Introduction

Abstract

This book continues the authoritative and established edited series of theoretical ecology books initiated by Robert May which helped pave the way for ecology to become a more robust theoretical science, encouraging the modern biologist to better understand the mathematics behind their theories. This latest instalment in the Theoretical Ecology series builds on the legacy of its predecessors with a completely new set of contributions. Rather than placing emphasis on historical ideas in theoretical ecology, the editors have encouraged each contribution to: i) synthesize historical theoretical ideas within modern frameworks that have emerged in the last ten to twenty years (e.g., bridging population interactions to whole food webs); ii) describe novel theory that has emerged in the last twenty years from historical empirical areas (e.g., macro-ecology); and iii) cover the booming area of theoretical ecological applications (e.g., disease theory and global change theory). The result is a forward-looking synthesis that will help guide the field through a further decade of development and discovery.
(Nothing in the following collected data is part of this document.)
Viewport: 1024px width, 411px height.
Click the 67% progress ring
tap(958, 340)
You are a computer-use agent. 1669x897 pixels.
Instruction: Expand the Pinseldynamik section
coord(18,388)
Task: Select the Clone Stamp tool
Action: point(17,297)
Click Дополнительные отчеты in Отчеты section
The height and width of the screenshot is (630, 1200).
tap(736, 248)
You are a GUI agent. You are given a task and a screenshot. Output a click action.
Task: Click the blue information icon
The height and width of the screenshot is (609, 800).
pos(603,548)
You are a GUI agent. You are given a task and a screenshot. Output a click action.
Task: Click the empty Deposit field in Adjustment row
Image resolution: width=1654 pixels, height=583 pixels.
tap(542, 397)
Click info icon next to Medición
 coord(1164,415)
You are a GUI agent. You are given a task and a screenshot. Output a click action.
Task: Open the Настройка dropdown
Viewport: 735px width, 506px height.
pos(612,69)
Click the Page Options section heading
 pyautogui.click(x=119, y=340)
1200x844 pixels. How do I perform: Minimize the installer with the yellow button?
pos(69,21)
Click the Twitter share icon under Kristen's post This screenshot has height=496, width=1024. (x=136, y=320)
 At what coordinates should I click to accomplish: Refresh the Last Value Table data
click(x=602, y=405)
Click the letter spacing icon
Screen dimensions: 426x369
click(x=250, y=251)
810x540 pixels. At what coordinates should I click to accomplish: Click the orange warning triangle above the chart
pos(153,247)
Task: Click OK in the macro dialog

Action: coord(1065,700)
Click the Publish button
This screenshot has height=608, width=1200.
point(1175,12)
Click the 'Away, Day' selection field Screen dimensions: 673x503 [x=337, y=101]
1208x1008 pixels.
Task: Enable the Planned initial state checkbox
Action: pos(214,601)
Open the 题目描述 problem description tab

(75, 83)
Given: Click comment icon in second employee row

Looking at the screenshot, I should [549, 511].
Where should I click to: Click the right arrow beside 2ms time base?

Early chapters are collectively more about the building blocks for understanding dynamics of interacting species in time and space, including coexistence, consumer-resource and biological lags, stochasticity, and stage structure. Later, chapters are representative of the study of networks, a large growth area. These include matrix theory, mutualistic networks, community structure, body size and system structure, and network ecology. Novel concepts such as trait-based models and meta-population ecology are then presented. Applied theoretical ecology is then covered by chapters on disease ecology, climate change dynamics, and stable states.